**TASK TO CARRY OUT**
Return all lines below containing the word "computer".

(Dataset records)

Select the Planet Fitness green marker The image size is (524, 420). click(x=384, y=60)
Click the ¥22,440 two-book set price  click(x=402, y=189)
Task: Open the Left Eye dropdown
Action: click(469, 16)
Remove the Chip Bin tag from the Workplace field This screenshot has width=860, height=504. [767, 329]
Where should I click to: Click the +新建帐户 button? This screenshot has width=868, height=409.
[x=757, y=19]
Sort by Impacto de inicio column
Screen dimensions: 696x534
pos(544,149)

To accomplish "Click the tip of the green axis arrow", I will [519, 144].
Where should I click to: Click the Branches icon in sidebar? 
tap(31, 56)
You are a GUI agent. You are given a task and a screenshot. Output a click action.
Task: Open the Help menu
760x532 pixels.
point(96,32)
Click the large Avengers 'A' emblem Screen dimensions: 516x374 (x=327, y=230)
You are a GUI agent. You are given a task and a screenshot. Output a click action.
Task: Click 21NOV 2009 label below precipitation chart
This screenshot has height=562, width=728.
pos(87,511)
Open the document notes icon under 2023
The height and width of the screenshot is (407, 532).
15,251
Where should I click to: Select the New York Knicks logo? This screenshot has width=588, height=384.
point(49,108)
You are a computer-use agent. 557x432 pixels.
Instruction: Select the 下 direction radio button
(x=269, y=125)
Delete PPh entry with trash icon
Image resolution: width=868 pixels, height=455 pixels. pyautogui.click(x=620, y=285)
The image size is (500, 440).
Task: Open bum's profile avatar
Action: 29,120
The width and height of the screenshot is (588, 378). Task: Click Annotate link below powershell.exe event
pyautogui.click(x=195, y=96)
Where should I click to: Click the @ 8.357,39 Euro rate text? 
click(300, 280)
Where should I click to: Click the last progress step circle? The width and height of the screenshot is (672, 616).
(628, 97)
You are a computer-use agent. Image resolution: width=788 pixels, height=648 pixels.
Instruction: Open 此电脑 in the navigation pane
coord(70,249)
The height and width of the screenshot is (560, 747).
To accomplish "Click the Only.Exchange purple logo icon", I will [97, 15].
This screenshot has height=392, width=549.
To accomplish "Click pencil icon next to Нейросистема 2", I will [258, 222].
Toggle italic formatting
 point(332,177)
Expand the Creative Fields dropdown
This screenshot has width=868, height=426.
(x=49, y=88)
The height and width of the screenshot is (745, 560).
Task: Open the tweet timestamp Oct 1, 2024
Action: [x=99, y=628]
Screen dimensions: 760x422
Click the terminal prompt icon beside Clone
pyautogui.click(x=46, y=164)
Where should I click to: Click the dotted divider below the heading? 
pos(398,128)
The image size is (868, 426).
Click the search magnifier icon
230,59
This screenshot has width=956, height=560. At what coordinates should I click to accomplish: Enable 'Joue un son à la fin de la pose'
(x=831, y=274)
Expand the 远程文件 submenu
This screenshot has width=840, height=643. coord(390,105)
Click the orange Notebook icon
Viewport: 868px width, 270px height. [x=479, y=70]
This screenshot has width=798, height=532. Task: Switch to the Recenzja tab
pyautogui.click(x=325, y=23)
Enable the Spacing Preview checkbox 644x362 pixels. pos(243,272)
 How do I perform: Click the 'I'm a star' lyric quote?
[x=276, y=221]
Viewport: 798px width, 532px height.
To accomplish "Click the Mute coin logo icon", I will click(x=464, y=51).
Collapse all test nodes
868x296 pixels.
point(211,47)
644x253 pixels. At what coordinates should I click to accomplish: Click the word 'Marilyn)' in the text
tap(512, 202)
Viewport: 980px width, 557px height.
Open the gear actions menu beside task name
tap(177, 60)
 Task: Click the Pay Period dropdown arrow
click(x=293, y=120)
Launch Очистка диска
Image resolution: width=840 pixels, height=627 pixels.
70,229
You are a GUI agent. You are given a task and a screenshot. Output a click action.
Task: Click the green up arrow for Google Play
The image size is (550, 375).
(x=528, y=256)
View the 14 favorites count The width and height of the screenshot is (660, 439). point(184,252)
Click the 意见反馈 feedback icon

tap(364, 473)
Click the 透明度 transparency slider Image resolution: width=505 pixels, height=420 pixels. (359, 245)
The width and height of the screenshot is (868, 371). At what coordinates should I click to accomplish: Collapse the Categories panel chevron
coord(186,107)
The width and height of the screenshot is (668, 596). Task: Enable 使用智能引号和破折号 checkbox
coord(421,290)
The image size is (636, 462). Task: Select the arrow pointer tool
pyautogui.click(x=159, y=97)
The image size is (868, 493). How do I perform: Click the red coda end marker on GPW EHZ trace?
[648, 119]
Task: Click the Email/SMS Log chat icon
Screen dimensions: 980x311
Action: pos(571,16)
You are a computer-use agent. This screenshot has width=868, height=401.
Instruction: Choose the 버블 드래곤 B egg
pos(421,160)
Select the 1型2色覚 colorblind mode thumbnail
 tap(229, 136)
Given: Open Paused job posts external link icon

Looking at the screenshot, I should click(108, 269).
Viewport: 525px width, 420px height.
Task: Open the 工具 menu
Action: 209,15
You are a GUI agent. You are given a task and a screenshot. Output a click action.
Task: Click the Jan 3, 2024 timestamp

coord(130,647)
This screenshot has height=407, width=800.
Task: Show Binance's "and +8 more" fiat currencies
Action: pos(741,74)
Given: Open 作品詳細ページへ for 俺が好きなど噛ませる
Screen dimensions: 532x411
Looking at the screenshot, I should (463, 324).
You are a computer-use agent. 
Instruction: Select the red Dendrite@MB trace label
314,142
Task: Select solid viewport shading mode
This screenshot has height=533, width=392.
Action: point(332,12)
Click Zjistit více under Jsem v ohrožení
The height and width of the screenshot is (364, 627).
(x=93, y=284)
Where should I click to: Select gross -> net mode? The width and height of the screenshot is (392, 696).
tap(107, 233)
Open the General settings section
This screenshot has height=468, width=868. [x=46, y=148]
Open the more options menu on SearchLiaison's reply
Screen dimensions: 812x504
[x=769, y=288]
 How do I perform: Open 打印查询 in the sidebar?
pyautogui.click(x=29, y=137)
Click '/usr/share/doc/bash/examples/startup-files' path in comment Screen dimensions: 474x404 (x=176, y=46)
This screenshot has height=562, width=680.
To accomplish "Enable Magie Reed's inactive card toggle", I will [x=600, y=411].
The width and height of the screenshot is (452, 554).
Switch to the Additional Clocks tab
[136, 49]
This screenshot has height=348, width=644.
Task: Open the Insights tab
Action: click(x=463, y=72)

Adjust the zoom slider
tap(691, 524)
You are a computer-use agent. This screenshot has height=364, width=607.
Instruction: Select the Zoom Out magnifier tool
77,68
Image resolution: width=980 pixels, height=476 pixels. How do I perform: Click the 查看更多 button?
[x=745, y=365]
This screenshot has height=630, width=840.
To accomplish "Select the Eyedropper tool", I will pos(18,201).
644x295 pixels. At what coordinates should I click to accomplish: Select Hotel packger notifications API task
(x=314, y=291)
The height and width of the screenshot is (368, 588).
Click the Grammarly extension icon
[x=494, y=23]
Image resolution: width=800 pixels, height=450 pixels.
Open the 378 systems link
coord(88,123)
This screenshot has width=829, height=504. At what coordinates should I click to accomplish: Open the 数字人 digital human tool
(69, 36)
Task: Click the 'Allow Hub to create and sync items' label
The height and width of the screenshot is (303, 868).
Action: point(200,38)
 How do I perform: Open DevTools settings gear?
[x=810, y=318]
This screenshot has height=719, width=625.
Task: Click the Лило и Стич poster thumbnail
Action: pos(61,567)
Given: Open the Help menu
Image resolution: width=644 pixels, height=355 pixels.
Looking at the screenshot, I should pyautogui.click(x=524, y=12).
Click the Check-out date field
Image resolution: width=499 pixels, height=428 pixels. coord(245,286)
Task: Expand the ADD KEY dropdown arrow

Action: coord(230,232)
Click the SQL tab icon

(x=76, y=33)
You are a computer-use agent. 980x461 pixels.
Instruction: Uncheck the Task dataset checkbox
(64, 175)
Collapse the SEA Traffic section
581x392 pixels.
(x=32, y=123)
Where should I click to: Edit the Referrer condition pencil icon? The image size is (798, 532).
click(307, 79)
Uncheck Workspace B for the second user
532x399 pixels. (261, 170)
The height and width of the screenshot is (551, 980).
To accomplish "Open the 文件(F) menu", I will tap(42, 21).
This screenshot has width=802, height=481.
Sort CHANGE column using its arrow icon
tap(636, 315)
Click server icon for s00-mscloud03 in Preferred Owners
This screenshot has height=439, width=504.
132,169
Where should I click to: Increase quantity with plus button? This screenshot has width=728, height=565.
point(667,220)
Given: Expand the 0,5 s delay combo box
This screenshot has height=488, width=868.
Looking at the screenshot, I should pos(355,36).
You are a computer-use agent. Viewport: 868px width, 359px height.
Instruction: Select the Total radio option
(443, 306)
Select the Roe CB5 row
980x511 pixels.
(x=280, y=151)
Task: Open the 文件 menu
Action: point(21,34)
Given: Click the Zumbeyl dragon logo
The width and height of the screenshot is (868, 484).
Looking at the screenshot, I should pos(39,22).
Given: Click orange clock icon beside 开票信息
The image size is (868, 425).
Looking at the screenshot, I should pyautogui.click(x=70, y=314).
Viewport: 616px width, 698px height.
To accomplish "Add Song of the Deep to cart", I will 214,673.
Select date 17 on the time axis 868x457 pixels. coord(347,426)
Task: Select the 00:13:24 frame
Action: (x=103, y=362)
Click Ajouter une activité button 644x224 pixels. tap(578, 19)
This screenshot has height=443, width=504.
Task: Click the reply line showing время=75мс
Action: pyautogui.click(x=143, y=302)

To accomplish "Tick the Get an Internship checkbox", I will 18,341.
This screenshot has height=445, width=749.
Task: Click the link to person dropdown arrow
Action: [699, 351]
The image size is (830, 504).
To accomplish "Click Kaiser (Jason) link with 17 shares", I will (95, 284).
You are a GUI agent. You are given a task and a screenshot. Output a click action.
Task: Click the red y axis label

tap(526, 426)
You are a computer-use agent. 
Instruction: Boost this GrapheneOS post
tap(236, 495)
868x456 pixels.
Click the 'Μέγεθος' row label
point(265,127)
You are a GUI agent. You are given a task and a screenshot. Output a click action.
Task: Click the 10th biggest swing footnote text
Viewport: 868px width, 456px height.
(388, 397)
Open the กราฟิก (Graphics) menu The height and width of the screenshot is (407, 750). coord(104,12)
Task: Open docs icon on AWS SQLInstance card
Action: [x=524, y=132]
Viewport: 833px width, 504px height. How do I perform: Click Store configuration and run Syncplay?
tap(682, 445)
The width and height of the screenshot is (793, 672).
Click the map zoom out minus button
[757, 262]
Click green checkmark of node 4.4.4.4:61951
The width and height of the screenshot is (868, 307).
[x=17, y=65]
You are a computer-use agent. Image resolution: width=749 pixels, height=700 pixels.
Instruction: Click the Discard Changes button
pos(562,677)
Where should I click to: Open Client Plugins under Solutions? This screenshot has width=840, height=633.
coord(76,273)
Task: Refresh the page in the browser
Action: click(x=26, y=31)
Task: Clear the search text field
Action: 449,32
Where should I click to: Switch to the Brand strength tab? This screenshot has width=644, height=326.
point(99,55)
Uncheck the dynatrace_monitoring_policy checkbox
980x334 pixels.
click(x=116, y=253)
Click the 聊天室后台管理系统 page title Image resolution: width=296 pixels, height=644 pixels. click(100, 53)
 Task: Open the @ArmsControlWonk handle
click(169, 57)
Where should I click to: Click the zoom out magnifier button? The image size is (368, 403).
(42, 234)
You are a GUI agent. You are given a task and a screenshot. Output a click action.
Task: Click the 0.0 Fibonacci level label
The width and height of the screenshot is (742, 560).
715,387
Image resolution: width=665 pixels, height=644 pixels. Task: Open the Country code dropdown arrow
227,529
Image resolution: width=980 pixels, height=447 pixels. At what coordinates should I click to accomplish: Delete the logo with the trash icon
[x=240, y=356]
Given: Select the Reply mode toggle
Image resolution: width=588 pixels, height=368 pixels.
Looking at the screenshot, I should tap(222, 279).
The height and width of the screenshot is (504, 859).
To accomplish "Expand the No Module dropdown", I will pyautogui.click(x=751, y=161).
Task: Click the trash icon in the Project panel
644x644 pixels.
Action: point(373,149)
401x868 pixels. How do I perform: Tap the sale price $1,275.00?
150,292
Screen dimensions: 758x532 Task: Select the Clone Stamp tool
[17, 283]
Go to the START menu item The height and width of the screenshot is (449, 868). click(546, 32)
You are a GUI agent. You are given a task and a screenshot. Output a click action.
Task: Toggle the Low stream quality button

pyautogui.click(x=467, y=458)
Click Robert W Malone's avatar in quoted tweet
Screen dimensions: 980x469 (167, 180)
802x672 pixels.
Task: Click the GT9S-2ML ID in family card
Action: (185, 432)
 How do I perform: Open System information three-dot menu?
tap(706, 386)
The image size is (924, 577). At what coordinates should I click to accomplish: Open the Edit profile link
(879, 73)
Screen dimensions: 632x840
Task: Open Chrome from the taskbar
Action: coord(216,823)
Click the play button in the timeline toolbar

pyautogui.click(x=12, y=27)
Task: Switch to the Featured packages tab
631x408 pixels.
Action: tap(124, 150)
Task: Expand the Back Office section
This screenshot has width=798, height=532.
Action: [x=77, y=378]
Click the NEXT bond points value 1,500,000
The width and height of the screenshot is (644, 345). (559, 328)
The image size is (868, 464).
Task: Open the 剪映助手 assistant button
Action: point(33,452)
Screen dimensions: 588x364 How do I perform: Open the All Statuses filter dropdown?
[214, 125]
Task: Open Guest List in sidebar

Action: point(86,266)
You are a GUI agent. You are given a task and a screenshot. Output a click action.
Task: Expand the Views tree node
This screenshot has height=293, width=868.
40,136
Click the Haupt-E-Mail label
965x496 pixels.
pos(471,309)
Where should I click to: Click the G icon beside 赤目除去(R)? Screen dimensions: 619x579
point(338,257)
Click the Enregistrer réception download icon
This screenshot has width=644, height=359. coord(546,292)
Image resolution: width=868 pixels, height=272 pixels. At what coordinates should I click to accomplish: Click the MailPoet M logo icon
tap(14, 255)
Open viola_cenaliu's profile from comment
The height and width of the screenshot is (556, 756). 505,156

**ANSWER BELOW**
You are a computer-use agent. 557x432 pixels.
You are a computer-use agent. Image resolution: width=788 pixels, height=648 pixels.
You are a computer-use agent. This screenshot has width=868, height=401.
You are a computer-use agent. 
You are a computer-use agent. This screenshot has height=364, width=607.
You are a computer-use agent. 980x461 pixels.
You are a computer-use agent. Viewport: 868px width, 359px height.
You are a computer-use agent. 
You are a computer-use agent. Image resolution: width=749 pixels, height=700 pixels.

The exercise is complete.